=== Selected text ===

Page MenuHomePhabricator

Fix isValidGitShallowCloneResponse
ClosedPublic

Authored by dzduvall on Sat, Oct 24, 10:43 PM.

Details

Summary

Changes the heuristic method by which non-zero exit statuses from git-http-backend are found to be due to packfile negotiation during shallow fetches, etc.

Instead of checking git-http-backend stderr for a generic "hung up" error message, see if the pack-result response contains a terminating flush packet ("0000"). This should give a greater assurance that the request was handled correctly and the response is complete.

Test Plan

Run GIT_CURL_VERBOSE=1 git fetch --depth 1 https://host.example/source/repo.git HEAD to ensure it completes and includes two successful POST requests during packfile negotiation (the last one actually receives the packfile).

Diff Detail

Repository
rP Phabricator
Lint
Automatic diff as part of commit; lint not applicable.
Unit
Automatic diff as part of commit; unit tests not applicable.

Event Timeline

Minor nitpicks inlines, I'll just tweak them locally as I land this.

(Since this wasn't submitted with arc, the Git "Author" information has been lost and the commit will be incorrectly attributed to me as an author. If you submit further patches, you can use arc to retain authorship information if you'd like.)

src/applications/diffusion/controller/DiffusionServeController.php
937

For clarity and consistency in this codebase, prefer explicit parentheses when using the result of an expression as a value. That is, this:

$x = ($y > $z);

...is preferable to:

$x = $y > $z;

This should be a lint rule, but this change didn't come through arc and missed lint anyway, so it's sort of moot.

The existing code also incorrectly doesn't follow this convention, and returns an expression later on (return x && y instead of return (x && y)).

937

For correctness, prefer === over ==. This should also be a lint rule, but would be ambitious at this point, see also "Increase Strictness" in T2312.

937

$stdout may be fewer than 5 characters long. In PHP 7 and newer, substr() returns "" in this case. In versions older than PHP 7, it returns false.

=== Supplied material ===

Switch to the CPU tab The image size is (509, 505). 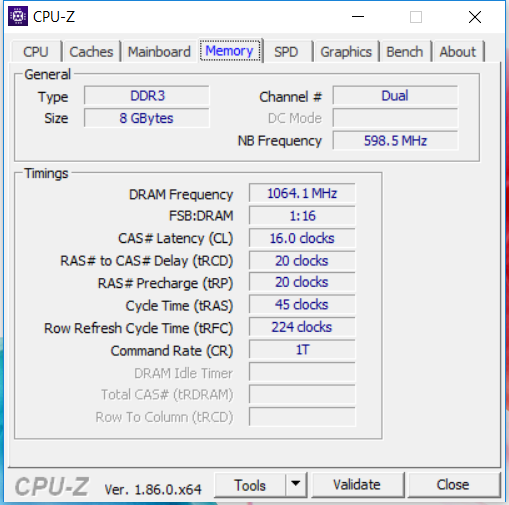click(36, 52)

===

Exercise instructions:
a) In the code review of the isValidGitShallowCloneResponse fix, what does the change check for in place of a generic "hung up" error message?
b) Carry on the isValidGitShallowCloneResponse code review from the point after its last sentence.

Answers for this exercise:
a) It checks whether the pack-result response contains a terminating flush packet ("0000").

b)
It seems at least plausible that this may emit a warning in some future version of PHP (or possibly a manufactured version of PHP under T2312). Even if it doesn't, the ambiguity of the input and variance of behavior across PHP versions is probably worth avoiding by either testing for the string length before taking a slice of it or using substr_compare() instead, where the semantics of out-of-bounds ranges are less ambiguous.

937

The byte stream has "<length><raw bytes>" sections and may naturally contain \n0000 outside of a flush packet (that is, none of these bytes are guaranteed to be escaped if they appear elsewhere in the protocol).

I think this is still a better approach than matching error text on stderr. Phabricator can parse significant chunks of the Git protocol to some degree now (see D20381; this capability was built after the code here was written) and we could imagine pursuing a full-power version of this change where we parse the entire protocol. I intend to do this eventually, but I think this change is a fine stopgap in the meantime.

937

There is no guarantee that the frame prior to the 0-length frame terminates with "\n". Locally, if I fetch a HEAD I already have (git fetch --depth 1 origin HEAD), I get this over the wire (I've added visual newlines for clarity; newlines in the raw wire bytes are represented with \r and \n):

Expires: Fri, 01 Jan 1980 00:00:00 GMT\r\n
Pragma: no-cache\r\n
Cache-Control: no-cache, max-age=0, must-revalidate\r\n
Content-Type: application/x-git-upload-pack-result\r\n
\r\n
0034
shallow 2d34f0e1ea69324a12f7e4a3f277b13f104370a9
0000

The documentation has examples with a reflist frame that does terminate with \n, but the frame format in general is just <length><stuff>, and not all frames terminate like this.

A check against just 0000 (versus \n0000) seems like the simplest adjustment.

This revision is now accepted and ready to land.Fri, Oct 30, 8:32 PM
This revision was automatically updated to reflect the committed changes.

Minor nitpicks inlines, I'll just tweak them locally as I land this.

(Since this wasn't submitted with arc, the Git "Author" information has been lost and the commit will be incorrectly attributed to me as an author. If you submit further patches, you can use arc to retain authorship information if you'd like.)

Thanks for the review/land! I'll be sure to use arc next time.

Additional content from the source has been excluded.